Record $18 Million Closing for Largest Student-Run Venture Capital Fund
-- Students from the University Venture Fund, the nation's largest student-run private equity fund, raise an unprecedented amount of capital from big-name investors, including prominent Silicon Valley venture capitalist Tim Draper of both Hotmail and Baidu -- "the Chinese Google" -- fame.
-- Undergrads gain real-world experience through the risky business of seeding startups with money from limited investors who expect a satisfactory return on their investment.
The University Venture Fund (UVF) announced today it has achieved a final closing of $18 million in funding, an unprecedented amount of capital for a student-run education-based business program. UVF is one of only a few business school venture capital funds, which teach students entrepreneurship by investing in risky -- yet potentially rewarding -- startup companies rather than in safer stocks of public corporations.
UVF is collaboration between students, the University of Utah's David Eccles School of Business and the professional investment community. Created in 2001, UVF broke new ground by modeling an aggressive, real-world approach to business education with a self-sustaining private equity fund in which students raise the capital, research the investments and pitch the deals. It is also the first fund to have a traditional limited partner relationship with investors who anticipate reasonable payback.
One of Silicon Valley's highest-profile venture capitalists praised the UVF concept. "I love the idea of the next generation of entrepreneurs being energized and educated by operating a true private equity fund," said Tim Draper, who was an early investor in Hotmail and was at the center of several record-breaking venture capital deals this past year, including the lucrative initial public offering of Baidu, dubbed "the Google of China," and the purchase of Skype by eBay for $4.1 billion. "I'd like to see this kind of education in entrepreneurship spread everywhere," he said. Draper put $1 million in UVF and is its largest private investor.
The student-run fund has other prestigious backers. UVF's largest institutional investor is UBS Bank USA, a subsidiary of UBS AG, one of the world's largest private banking institutions and one of the largest asset managers globally. This final closing of UVF added CapitalSource of Chevy Chase, Md., to UVF's group of investors. CapitalSource is a commercial finance company with offices in major cities across the United States.
A recent graduate credits his current business success to the learning experience provided by UVF. "Everything I needed to get our new-concept business going, I learned from working with UVF," said Nate Thurgood, who graduated in 2003 and recently played a lead role in developing BelleHavens, a high-end equity destination club. Launched in 2004, BelleHavens already has properties in three countries with 11 destinations and has a member satisfaction rating of 97 percent. "From business valuation to deal-structuring to due diligence, I really couldn't have done it without participating in UVF. It's not just the entrepreneurial experience that was so helpful, but working with sophisticated investors for the first time was very important for me," he said.
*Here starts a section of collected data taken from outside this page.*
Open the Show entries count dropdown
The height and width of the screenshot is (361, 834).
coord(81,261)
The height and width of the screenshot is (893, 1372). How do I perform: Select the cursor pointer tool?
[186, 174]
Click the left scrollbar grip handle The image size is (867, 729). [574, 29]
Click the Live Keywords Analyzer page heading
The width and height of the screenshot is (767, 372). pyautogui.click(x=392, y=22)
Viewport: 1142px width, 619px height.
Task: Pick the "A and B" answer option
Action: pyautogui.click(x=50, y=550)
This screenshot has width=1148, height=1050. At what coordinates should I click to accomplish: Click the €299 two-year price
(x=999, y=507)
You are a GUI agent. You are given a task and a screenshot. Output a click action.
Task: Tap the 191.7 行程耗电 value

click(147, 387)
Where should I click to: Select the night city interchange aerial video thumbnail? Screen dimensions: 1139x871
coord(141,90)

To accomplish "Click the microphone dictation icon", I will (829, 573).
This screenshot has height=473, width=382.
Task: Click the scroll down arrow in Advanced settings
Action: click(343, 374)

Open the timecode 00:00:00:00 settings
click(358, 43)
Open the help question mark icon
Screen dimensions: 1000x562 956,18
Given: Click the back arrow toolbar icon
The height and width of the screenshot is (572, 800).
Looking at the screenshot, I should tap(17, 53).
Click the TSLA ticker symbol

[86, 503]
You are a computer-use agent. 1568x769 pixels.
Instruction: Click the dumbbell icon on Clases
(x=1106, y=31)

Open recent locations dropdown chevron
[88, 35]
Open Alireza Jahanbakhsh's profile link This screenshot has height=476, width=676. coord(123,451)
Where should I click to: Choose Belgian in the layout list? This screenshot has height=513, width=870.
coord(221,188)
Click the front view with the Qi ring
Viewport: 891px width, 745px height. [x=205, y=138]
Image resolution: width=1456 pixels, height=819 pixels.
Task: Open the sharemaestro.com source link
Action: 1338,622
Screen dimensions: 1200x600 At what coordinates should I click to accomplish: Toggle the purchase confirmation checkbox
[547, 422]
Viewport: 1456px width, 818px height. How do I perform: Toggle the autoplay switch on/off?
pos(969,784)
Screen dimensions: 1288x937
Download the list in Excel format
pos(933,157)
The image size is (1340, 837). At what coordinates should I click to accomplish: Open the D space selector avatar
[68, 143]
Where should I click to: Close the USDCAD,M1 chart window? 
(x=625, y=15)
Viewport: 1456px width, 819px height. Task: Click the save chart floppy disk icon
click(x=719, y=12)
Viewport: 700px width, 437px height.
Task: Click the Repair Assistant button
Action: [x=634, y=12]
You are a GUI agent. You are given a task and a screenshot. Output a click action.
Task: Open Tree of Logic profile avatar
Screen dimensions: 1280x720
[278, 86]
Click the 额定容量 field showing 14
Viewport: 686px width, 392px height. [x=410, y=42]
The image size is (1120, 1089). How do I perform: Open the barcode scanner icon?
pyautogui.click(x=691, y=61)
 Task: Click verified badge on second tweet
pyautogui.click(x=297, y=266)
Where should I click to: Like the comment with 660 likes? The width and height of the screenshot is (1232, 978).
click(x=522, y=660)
The Salt Lake family of two successful entrepreneurs, billionaire medical device inventor James LeVoy Sorenson and son James Lee Sorenson, CEO of Sorenson Media and Sorenson Medical, contributed the founding $500,000 to UVF in 2001 and challenged students to create a self-sustaining investment fund.
Few such higher education programs exist today. Stock clubs and student-led investment funds of public corporate stocks are common, but the educational benefits of UVF derive from the big risks and rewards of investing in little-known, innovative private enterprises for which there are no public market valuations and so are tricky to bet on, even for seasoned professionals.
Twenty-five students commit 20 hours per week to performing due diligence on venture capital investments for professional private equity companies participating in the UVF program. Startup businesses the students find potentially lucrative are then pitched to volunteer investment professionals who oversee which ones are included in the UVF portfolio. A wide range of graduates and undergraduates are enrolled, including engineering students and medical students, and the program has expanded to include students from Westminster College in Salt Lake City and Brigham Young University in Provo. The University of Michigan and Cornell offer similar, student-involved private equity funds that are smaller, with $3 million and $500,000 invested respectively.
About University Venture Fund
Begun in 2001 at University of Utah's David Eccles School of Business, University Venture Fund (UVF) is an independent, non-profit organization committed to improving the quality of entrepreneurial education for a diverse group of students at its participating universities. The fund is a collaborative effort between students, universities and the professional investment community in which students raise capital, perform due diligence on venture capital opportunities and make investments. In addition to being the largest fund of its kind, UVF is the first fund for which students raise all the capital and the first student-run fund that has a traditional limited-partner relationship with its investors. Each year UVF hosts University Private Equity Summit when business students from around North America gather to share best practices and learn from investment industry professionals. Online at www.uventurefund.com.